> [Brief] No pictures go into the copy. Write out exactly the lines below from the one containing "Click the Ngày sinh date field" through the one containing "Task: Open new-coin-alerts".

> [Available data]
╭──

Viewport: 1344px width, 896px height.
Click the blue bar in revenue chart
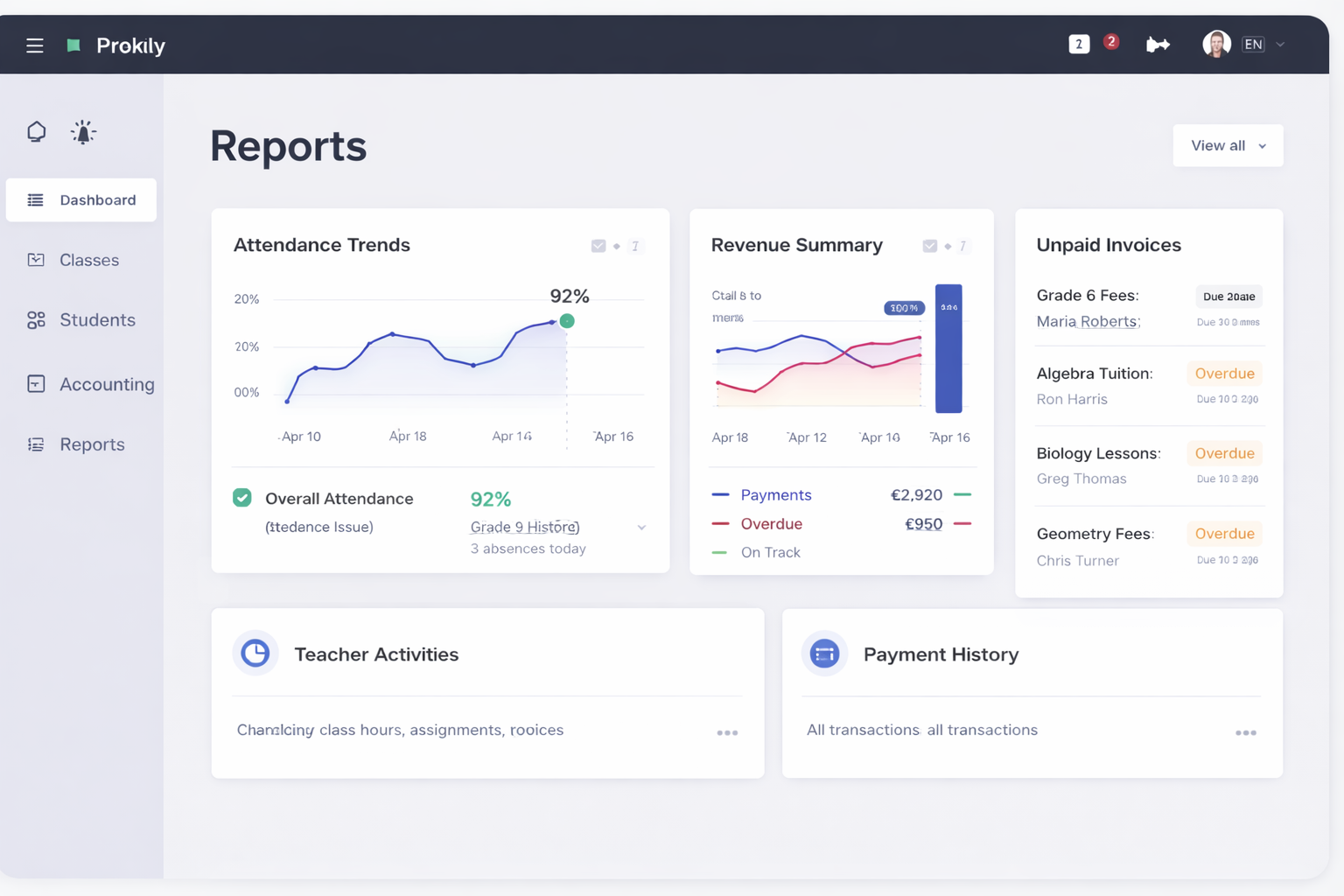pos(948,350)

╰──
╭──

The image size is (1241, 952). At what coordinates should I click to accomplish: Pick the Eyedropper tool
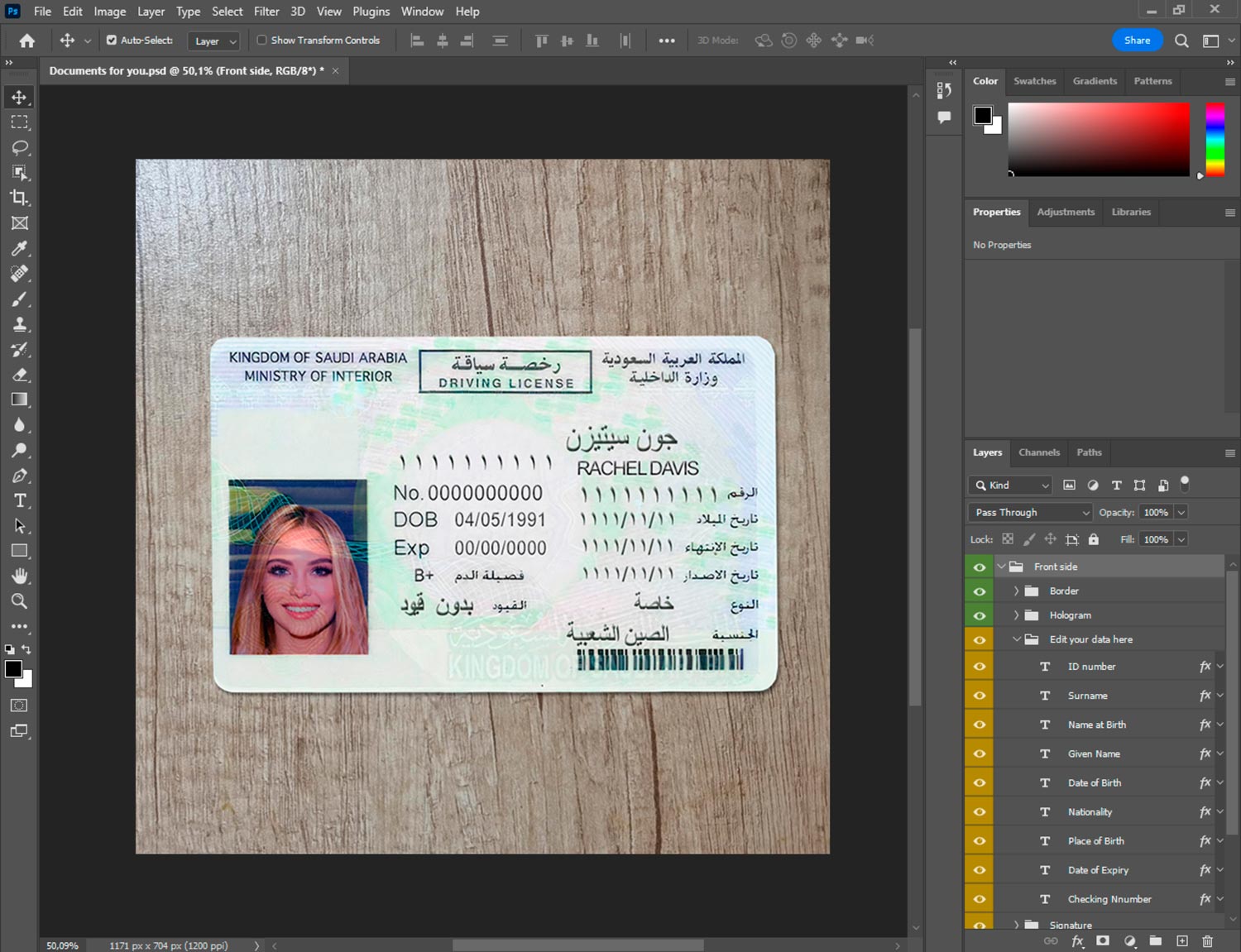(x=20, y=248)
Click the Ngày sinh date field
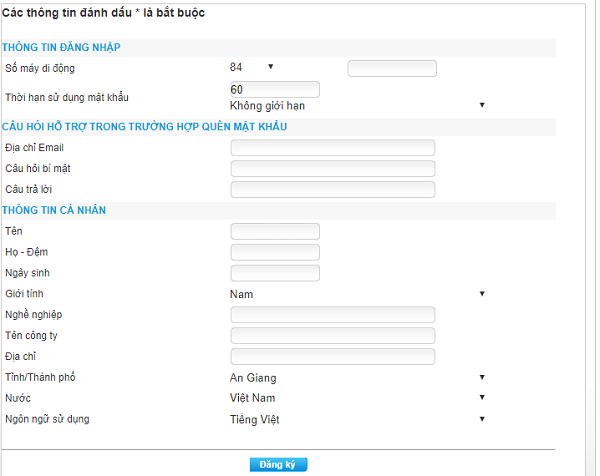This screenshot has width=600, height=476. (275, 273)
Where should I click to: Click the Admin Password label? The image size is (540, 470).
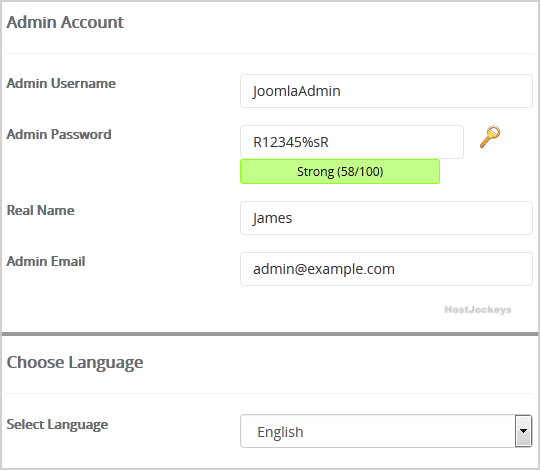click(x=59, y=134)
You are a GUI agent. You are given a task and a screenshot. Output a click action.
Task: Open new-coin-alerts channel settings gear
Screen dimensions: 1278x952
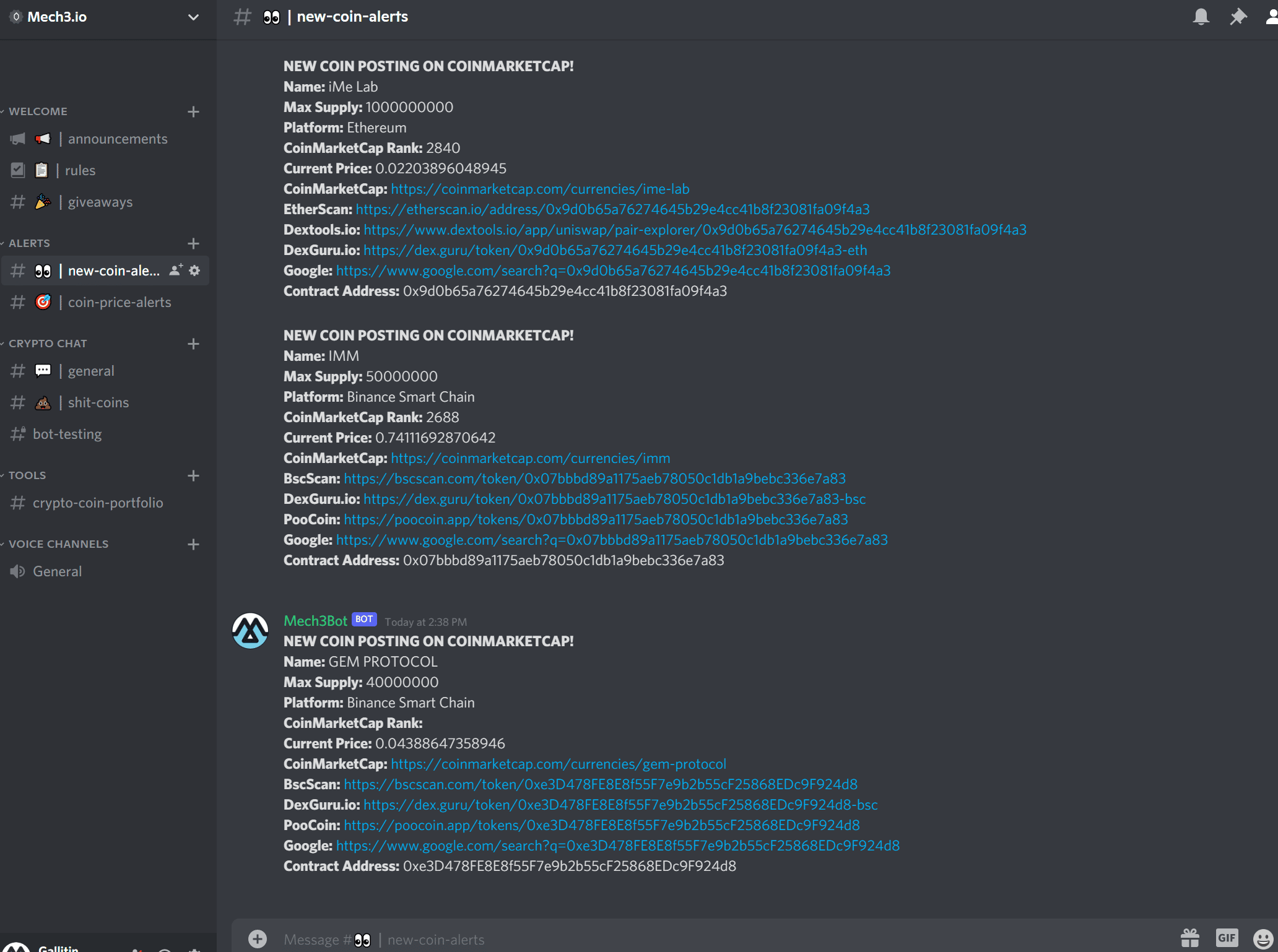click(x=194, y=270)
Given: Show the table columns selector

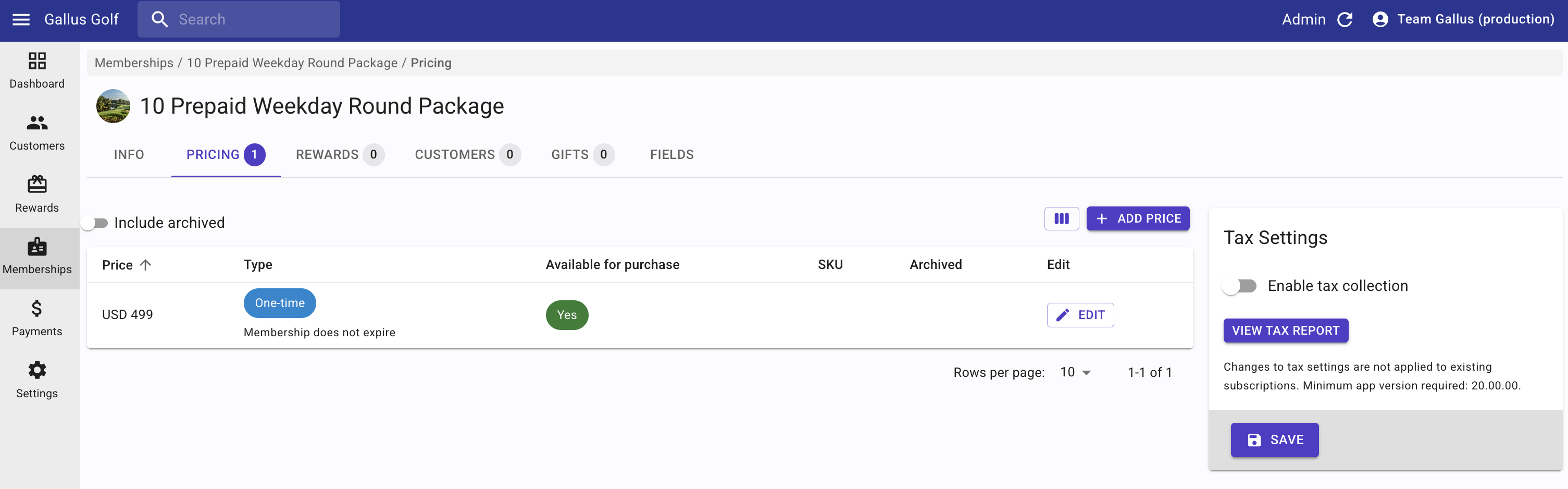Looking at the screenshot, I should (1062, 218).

╰──
╭──

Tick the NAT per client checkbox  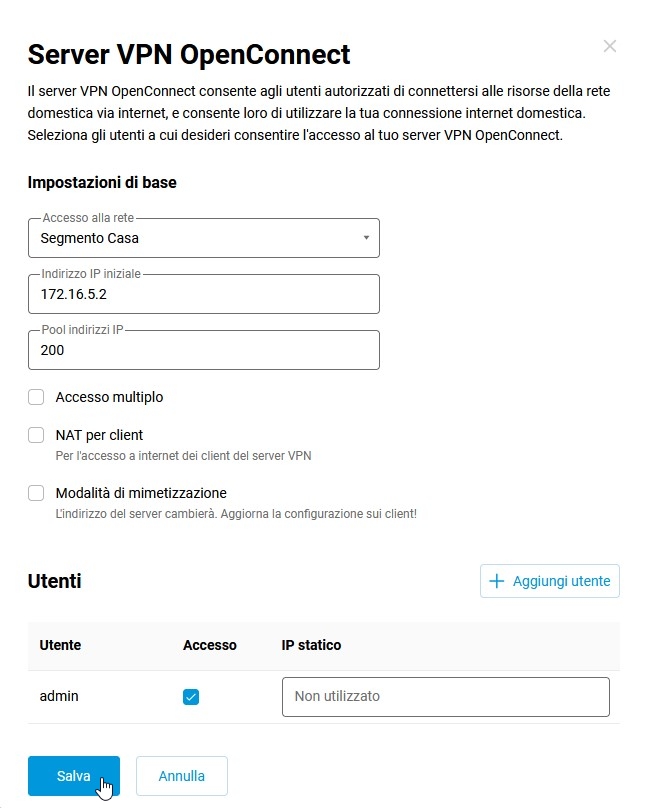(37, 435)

╰──

> [Reply to the exercise]
Click the Ngày sinh date field
This screenshot has width=600, height=476. (275, 273)
Where should I click to: Click the Admin Password label? The image size is (540, 470).
click(x=59, y=134)
You are a GUI agent. You are given a task and a screenshot. Output a click action.
Task: Open new-coin-alerts channel settings gear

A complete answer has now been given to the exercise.